Before entering, I had time to admire the view of the treetops across the garden – indicating that the church was positioned on the side of a small valley – as well as the south porch and Norman doorway on my way in to a surprise interior: a room that looked very much like the original church might have (in contrast to the other converted churches I had so far played in), with at least twenty chairs set out. ‘A few friends want to come,’ is all Jon had said to me…
It was such a beautiful evening that I suggested playing a Bach suite indoors followed by Irish airs outdoors, in a terraced area with a small fish pond. Everyone agreed with my proposal – including the cockerel, who came inside to see what was going on and then left again – and the proceedings got underway. Halfway through, I suggested a little girl called Emma at the back might like to move to the front to see better, and she did, an act of bravery I assumed must be a result of being in familiar company. I nearly added, on seeing her swinging her legs enthusiastically in time to the music, that she was welcome to dance, but I didn’t want to put her on the spot a second time.

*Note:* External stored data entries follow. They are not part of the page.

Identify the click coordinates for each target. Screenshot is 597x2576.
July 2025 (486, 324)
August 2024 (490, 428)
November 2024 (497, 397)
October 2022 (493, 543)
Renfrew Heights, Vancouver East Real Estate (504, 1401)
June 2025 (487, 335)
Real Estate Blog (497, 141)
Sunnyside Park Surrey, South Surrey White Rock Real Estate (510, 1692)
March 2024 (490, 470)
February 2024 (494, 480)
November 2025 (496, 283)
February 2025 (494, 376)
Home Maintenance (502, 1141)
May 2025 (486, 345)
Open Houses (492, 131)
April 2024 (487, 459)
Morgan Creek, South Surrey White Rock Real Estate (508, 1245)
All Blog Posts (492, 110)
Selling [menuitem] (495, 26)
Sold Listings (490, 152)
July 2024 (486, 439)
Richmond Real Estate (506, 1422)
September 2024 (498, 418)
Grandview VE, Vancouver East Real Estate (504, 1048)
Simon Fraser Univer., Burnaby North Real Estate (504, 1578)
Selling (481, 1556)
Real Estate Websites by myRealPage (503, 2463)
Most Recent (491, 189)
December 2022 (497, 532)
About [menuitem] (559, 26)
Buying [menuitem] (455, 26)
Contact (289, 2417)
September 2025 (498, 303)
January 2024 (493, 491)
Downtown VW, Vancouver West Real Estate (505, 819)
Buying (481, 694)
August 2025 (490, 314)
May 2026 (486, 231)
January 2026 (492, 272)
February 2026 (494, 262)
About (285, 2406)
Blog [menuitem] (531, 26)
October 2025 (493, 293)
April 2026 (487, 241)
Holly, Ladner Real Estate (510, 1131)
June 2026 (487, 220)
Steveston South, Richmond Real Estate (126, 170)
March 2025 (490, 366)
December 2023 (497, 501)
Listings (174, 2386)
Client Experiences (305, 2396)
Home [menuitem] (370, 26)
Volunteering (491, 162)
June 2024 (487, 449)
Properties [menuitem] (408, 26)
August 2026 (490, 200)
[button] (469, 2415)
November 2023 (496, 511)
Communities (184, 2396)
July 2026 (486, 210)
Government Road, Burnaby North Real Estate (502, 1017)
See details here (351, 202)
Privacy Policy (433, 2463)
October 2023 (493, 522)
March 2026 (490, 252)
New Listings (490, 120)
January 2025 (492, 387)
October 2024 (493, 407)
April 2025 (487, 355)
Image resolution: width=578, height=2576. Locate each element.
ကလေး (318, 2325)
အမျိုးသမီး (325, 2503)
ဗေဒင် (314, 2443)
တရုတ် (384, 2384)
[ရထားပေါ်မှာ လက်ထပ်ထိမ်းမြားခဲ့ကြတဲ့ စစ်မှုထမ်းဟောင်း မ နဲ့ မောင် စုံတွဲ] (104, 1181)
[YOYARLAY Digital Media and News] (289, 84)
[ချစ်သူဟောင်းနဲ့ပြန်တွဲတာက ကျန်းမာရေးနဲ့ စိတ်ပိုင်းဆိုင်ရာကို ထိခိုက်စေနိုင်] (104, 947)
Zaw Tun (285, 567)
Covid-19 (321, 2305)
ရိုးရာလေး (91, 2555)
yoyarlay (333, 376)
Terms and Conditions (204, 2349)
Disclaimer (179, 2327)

When we moved outside, Emma herself asked me if she could dance before I had a chance to suggest it. Afterwards someone told me her dance had looked middle eastern; I could only see it out of the corner of my eye, and thought it looked like ballet. After answering a number of questions about my project and engaging in more banter about the oddness of the whole thing, we moved onto the amazing spread of food that Jon and Chris had so kindly laid out for us. When I found out Emma had come with her parents and knew no one else there, I was doubly impressed at her confidence: as a six year old I would barely have been able to open my mouth in the company of strangers.
Perhaps the most bizarre element of the whole evening was when I was taken to see the living-dining room, up the stairs to the east of where I had played. There, the panels of the old pulpit had been reused on the front of a bar, accompanied by changing coloured lights. I could barely believe what I was looking at, and laughed to myself all the way home, once again over the moon at my fortune in meeting such friendly and enthusiastic people in such a weird and wonderful context.